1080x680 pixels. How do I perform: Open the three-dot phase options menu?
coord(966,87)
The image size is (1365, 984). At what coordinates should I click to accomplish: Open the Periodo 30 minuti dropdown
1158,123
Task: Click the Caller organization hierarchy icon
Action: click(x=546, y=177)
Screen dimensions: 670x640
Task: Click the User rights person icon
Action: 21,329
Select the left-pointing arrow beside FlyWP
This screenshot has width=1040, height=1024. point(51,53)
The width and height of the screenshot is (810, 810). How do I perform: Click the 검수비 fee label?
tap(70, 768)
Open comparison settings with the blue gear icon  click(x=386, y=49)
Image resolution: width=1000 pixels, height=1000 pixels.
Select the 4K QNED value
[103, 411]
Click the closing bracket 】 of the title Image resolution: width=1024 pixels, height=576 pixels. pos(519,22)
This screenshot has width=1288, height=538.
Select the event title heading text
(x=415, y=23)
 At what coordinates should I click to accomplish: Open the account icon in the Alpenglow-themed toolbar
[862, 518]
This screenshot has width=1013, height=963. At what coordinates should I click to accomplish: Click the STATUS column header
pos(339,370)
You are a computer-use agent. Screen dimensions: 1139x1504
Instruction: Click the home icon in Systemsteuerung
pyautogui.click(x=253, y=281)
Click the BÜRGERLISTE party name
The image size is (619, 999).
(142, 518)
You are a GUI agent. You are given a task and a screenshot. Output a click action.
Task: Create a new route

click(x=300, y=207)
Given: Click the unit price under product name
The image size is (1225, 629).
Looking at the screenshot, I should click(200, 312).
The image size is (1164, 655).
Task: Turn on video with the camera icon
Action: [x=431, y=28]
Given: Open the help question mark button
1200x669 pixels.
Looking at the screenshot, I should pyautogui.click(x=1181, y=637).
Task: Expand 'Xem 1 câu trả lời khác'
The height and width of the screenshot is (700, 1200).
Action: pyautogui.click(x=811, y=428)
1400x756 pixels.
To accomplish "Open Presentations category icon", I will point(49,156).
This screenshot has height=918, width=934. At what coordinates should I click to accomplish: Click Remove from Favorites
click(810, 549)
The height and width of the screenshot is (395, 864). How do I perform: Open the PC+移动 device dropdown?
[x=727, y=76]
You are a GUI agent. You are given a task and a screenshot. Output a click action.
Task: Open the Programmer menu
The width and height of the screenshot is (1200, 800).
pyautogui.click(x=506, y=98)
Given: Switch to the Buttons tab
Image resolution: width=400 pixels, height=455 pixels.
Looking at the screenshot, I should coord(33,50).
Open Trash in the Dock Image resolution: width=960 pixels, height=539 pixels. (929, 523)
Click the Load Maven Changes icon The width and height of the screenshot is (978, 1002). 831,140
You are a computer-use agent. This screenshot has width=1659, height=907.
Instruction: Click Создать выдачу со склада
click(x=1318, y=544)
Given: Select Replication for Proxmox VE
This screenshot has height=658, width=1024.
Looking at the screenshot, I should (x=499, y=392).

§ Assignment: Reproduce exactly, and with no other material, the lines between those holding "Given: Click the" and "Task: Open the Programmer menu", inclusive.

§ Answer section:
Given: Click the unit price under product name
The image size is (1225, 629).
Looking at the screenshot, I should click(200, 312).
The image size is (1164, 655).
Task: Turn on video with the camera icon
Action: [x=431, y=28]
Given: Open the help question mark button
1200x669 pixels.
Looking at the screenshot, I should pyautogui.click(x=1181, y=637).
Task: Expand 'Xem 1 câu trả lời khác'
The height and width of the screenshot is (700, 1200).
Action: pyautogui.click(x=811, y=428)
1400x756 pixels.
To accomplish "Open Presentations category icon", I will point(49,156).
This screenshot has height=918, width=934. At what coordinates should I click to accomplish: Click Remove from Favorites
click(810, 549)
The height and width of the screenshot is (395, 864). How do I perform: Open the PC+移动 device dropdown?
[x=727, y=76]
You are a GUI agent. You are given a task and a screenshot. Output a click action.
Task: Open the Programmer menu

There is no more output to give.